Stored data Start Marker

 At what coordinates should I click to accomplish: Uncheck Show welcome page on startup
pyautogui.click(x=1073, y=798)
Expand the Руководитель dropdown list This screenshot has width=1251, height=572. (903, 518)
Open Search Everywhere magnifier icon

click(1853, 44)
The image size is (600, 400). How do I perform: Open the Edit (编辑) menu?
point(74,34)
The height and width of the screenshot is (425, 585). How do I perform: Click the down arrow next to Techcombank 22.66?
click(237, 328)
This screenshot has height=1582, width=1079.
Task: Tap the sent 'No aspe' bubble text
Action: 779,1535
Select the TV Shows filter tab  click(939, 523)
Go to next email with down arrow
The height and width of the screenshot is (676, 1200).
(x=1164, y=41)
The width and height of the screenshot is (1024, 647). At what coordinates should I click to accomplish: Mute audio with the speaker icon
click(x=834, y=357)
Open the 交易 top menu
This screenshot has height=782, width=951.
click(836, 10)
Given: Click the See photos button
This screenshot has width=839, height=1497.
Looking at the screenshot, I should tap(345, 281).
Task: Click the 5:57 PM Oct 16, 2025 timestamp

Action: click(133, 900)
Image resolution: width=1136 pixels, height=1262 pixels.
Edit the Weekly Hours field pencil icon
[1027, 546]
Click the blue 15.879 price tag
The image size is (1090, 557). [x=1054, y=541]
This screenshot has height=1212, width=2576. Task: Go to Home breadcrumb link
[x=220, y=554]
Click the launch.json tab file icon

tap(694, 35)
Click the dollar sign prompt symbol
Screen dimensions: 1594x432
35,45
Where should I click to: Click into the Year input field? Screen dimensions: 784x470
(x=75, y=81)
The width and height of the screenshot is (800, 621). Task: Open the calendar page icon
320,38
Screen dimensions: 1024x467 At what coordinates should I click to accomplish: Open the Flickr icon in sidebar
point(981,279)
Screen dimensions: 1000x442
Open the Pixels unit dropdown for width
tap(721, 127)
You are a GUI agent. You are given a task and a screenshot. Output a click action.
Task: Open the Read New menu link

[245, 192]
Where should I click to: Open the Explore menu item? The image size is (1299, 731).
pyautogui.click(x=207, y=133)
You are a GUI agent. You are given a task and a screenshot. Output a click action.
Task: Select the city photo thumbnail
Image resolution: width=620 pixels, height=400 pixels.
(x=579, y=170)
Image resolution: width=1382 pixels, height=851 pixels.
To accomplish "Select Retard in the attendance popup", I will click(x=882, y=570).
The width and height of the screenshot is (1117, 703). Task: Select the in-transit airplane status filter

Stored data End Marker

Task directions
From the line containing "Image resolution: width=1382" to the final line of the data, repeat each line exactly. Include both ends.

Output for this task
Image resolution: width=1382 pixels, height=851 pixels.
To accomplish "Select Retard in the attendance popup", I will click(x=882, y=570).
The width and height of the screenshot is (1117, 703). Task: Select the in-transit airplane status filter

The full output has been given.